McCarthy, who lives in Gaithersburg, said that, under his tenure, community outreach efforts have been organized more along issue areas than geographic lines. “The philosophy is still there; we just execute it differently,” he said, asserting: “I’ve been here almost 40 years. I know what we did then, I know what we’re doing now. We’re doing far more now in terms of community outreach than this office has ever done before. It’s not even close.”
Prosecution of hate crimes could be another point of contention in the run-up to the primary election eight months away.

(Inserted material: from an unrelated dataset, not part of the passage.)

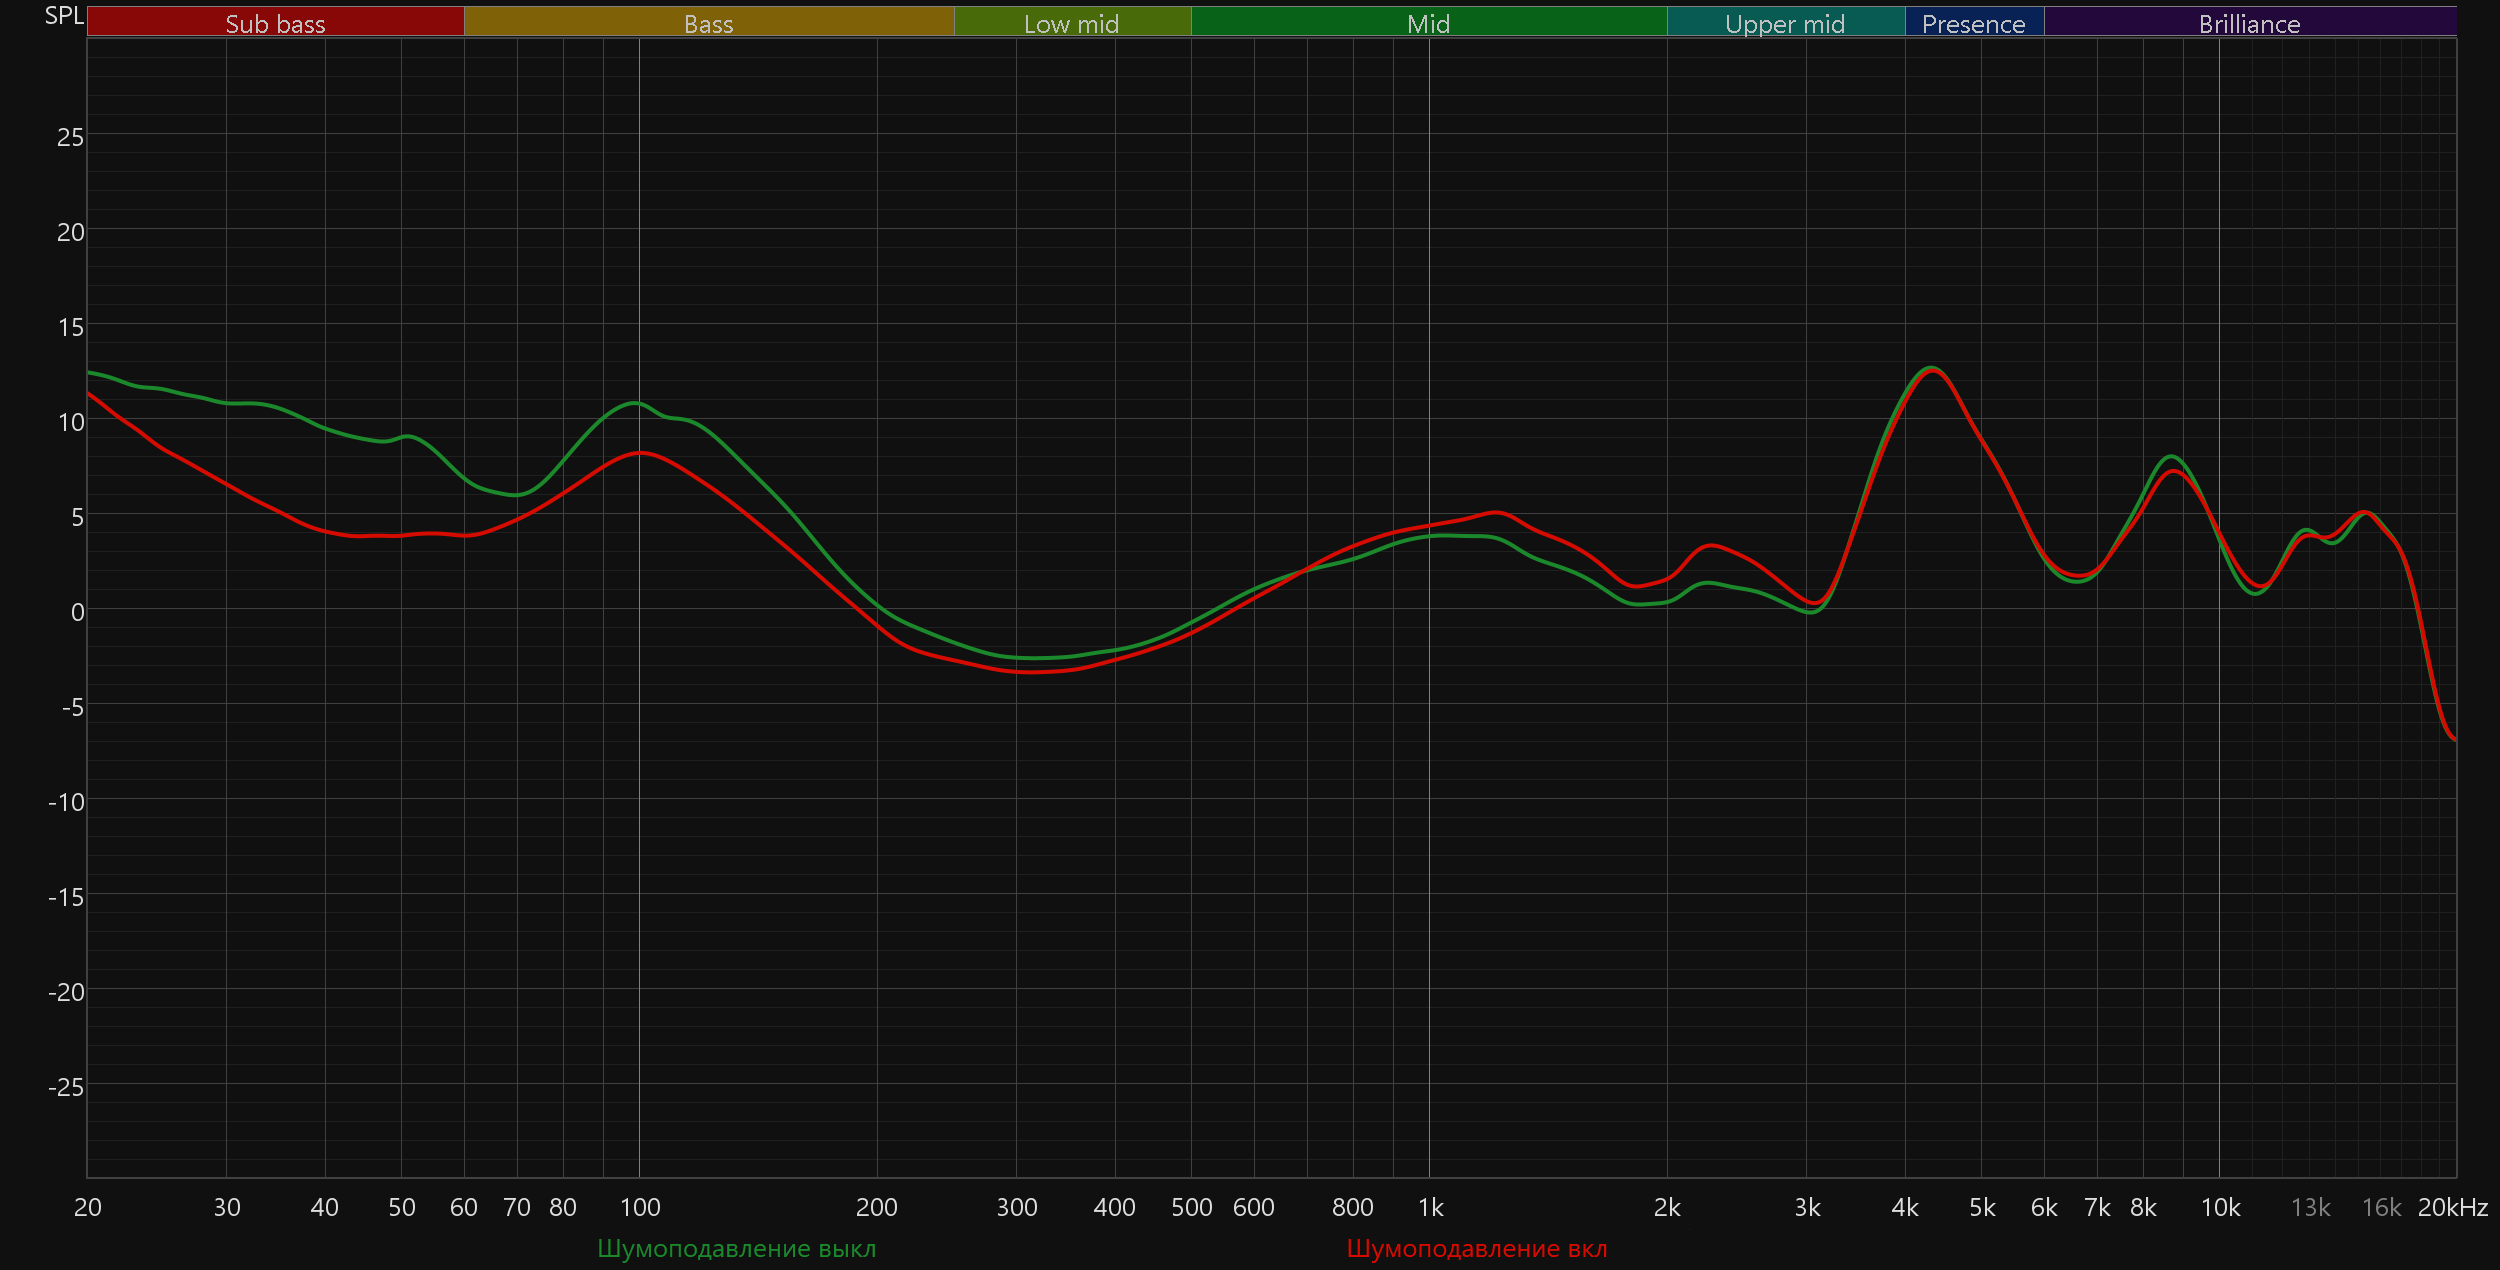This screenshot has height=1270, width=2500.
Task: Select the Low mid band header
Action: tap(1071, 23)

In the wake of the 2016 election, “there was an uptick in those type of crimes, whether it was graffiti, whether it was at schools and churches and synagogues,” DeGonia said. “That’s an issue we’re going to continue to face … and I think that’s an area where we need to re-engage, particularly with our faith-based organizations.”

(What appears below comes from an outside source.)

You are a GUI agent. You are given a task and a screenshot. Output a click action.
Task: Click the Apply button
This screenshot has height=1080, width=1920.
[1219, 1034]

DeGonia said Montgomery County Police Chief Thomas Manger “did a great job—he came out strong on [the hate crime] issue,” but he contended McCarthy “should have had a stronger position on that.”
According to McCarthy, the latest statistics indicate the number of hate crimes in the county has not risen since 2016, when there were 16. He pointed to his office twice winning an award in recent years from the national Anti-Defamation League of B’nai B’rith, given to local prosecutors’ offices for addressing hate crimes.
“They gave us the national award two out of the first three years that they ever gave it to a local prosecutor’s office,” McCarthy said.
After leaving the state’s attorney’s office, DeGonia spent four years at Venable LLP, a large Baltimore law firm, before returning to a law practice in Rockville.
While at Venable, he was part of a civil rights monitoring team appointed to oversee a consent agreement between the U.S. Department of Justice and the Detroit Police Department involving proper use of force. More recently, DeGonia was special prosecutor in a high-profile case in Prince George’s County in which a teacher’s aide, Deonte Carraway, was sentenced to 100 years in prison last month after pleading guilty to sexually abusing 23 children.
“I’ve been fortunate in my career, once I left the state’s attorney’s office, to still be able to maintain a strong law enforcement presence,” DeGonia said.
He is aiming to raise $200,000 to $300,000 for the primary contest, which he described as a “minimum buy-in for a countywide race.”
Montgomery’s new public campaign financing system covers only the county executive and County Council races, and does not extend to state’s attorney and three other courthouse elected offices: sheriff, clerk of the Circuit Court, and register of wills.
McCarthy raised about $200,000 and loaned himself another $20,000 during his last contested primary in 2006. His latest campaign disclosure statement, filed with the state Board of Elections last January, showed about $75,000 in his campaign treasury.